An NMR relaxometry approach for quantitative investigation of the transchelation of gadolinium ions from GBCAs to a competing macromolecular chelator.

Gadolinium-based contrast agents (GBCAs) have been used in clinical Magnetic Resonance Imaging (MRI) for more than 30 years. However, there is increasing evidence that their dissociation in vivo leads to long-term depositions of gadolinium ions in the human body. In vitro experiments provide critical insights into kinetics and thermodynamic equilibria of underlying processes, which give hints towards the in vivo situation. We developed a time-resolved MRI relaxometry-based approach that exploits distinct relaxivities of Gd3+ in different molecular environments. Its applicability to quantify the transmetallation of GBCAs, the binding of Gd3+ to competing chelators, and the combined transchelation process is demonstrated. Exemplarily, the approach is applied to investigate two representative GBCAs in the presence of Zn2+ and heparin, which is used as a model for a macromolecular and physiologically occurring chelator.

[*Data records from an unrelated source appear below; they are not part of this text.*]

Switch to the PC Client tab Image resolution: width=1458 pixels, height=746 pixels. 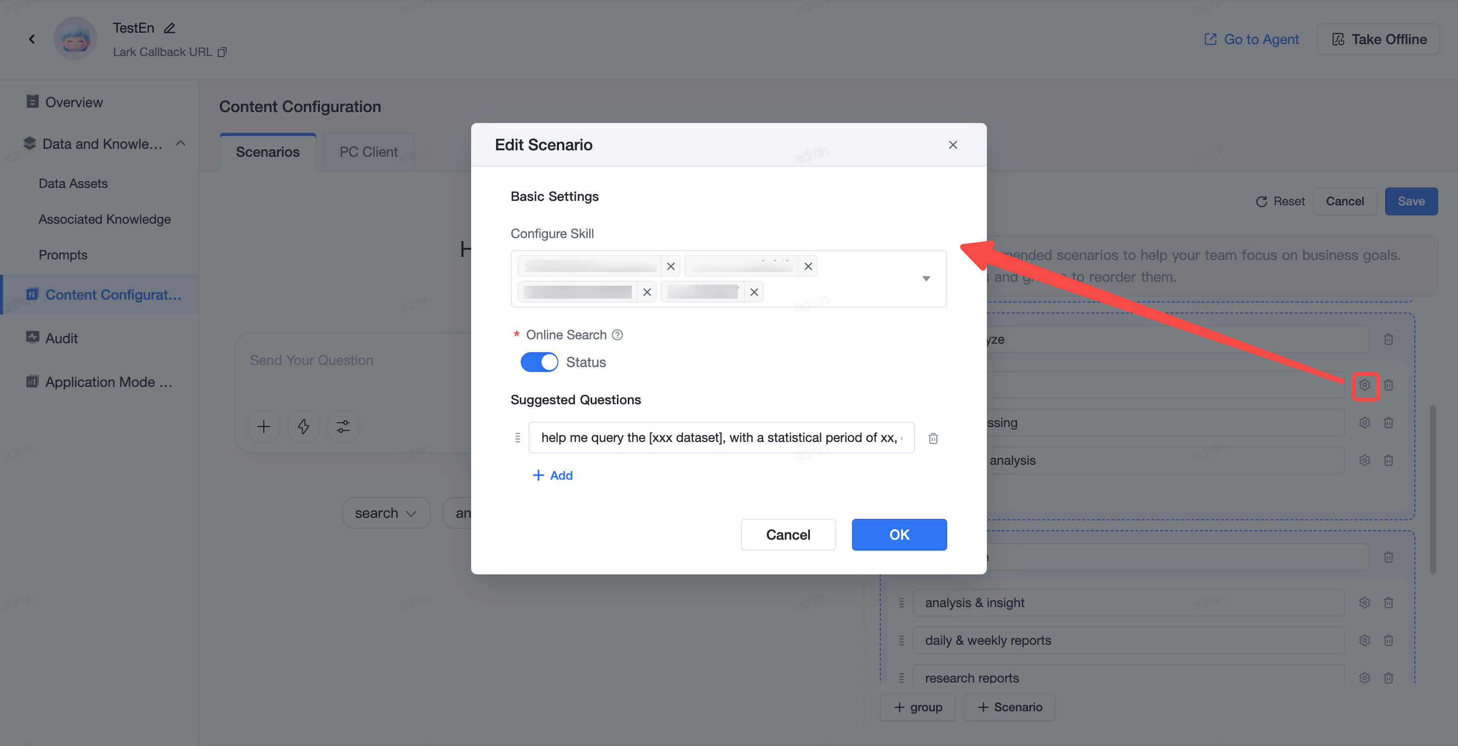(368, 152)
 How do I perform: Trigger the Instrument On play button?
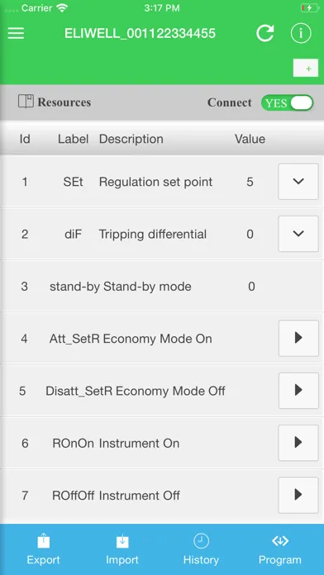point(298,443)
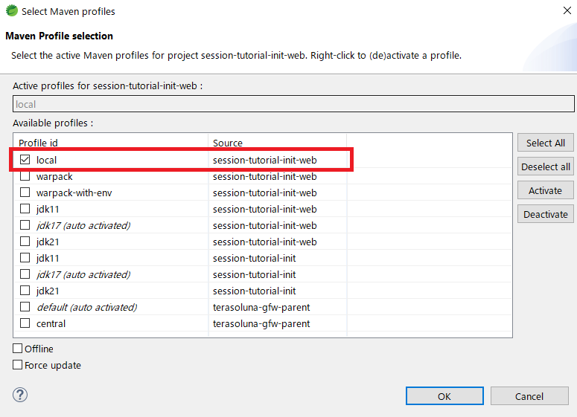Uncheck the local profile checkbox
The height and width of the screenshot is (417, 577).
tap(25, 160)
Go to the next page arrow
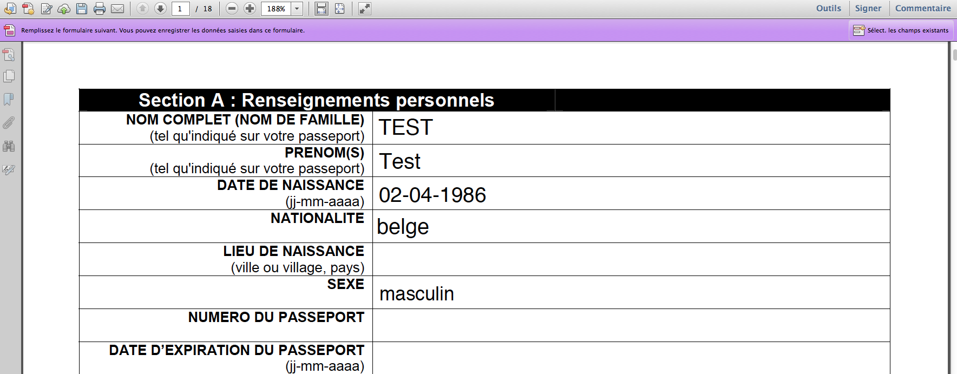 pos(160,9)
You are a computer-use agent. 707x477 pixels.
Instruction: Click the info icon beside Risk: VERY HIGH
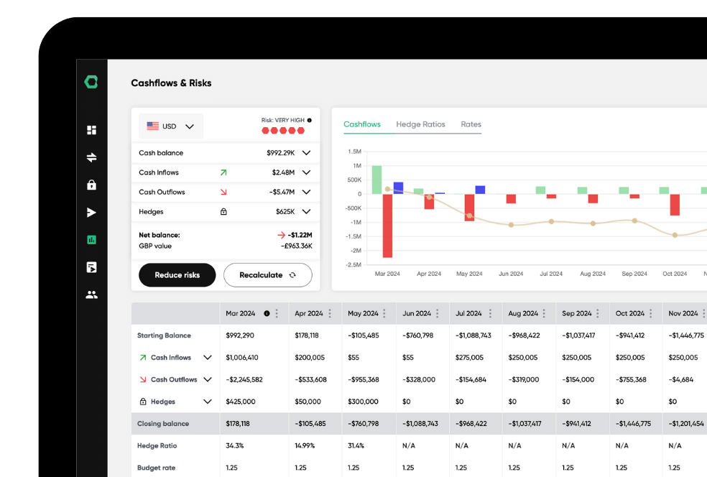[x=310, y=120]
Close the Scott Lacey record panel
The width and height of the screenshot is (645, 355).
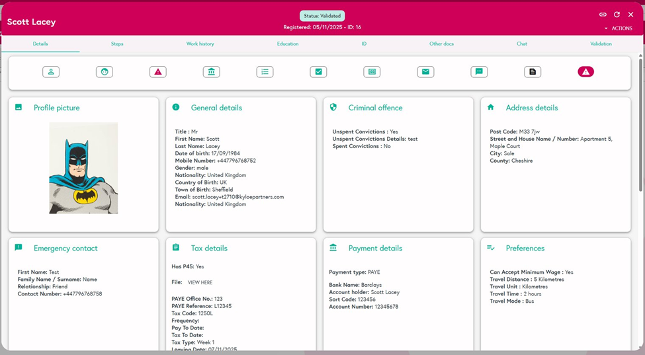coord(630,15)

Opposing indirect impacts of heparin on increasing the kinetic stability but reducing the thermodynamic stability of GBCAs are observed. The relaxivity of resulting Gd-heparin complexes is shown to be essentially increased compared to that of the parent GBCAs so that they might be one explanation for observed long-term MRI signal enhancement in vivo. In forthcoming studies, the presented method could help to identify the most potent Gd-complexing macromolecular species.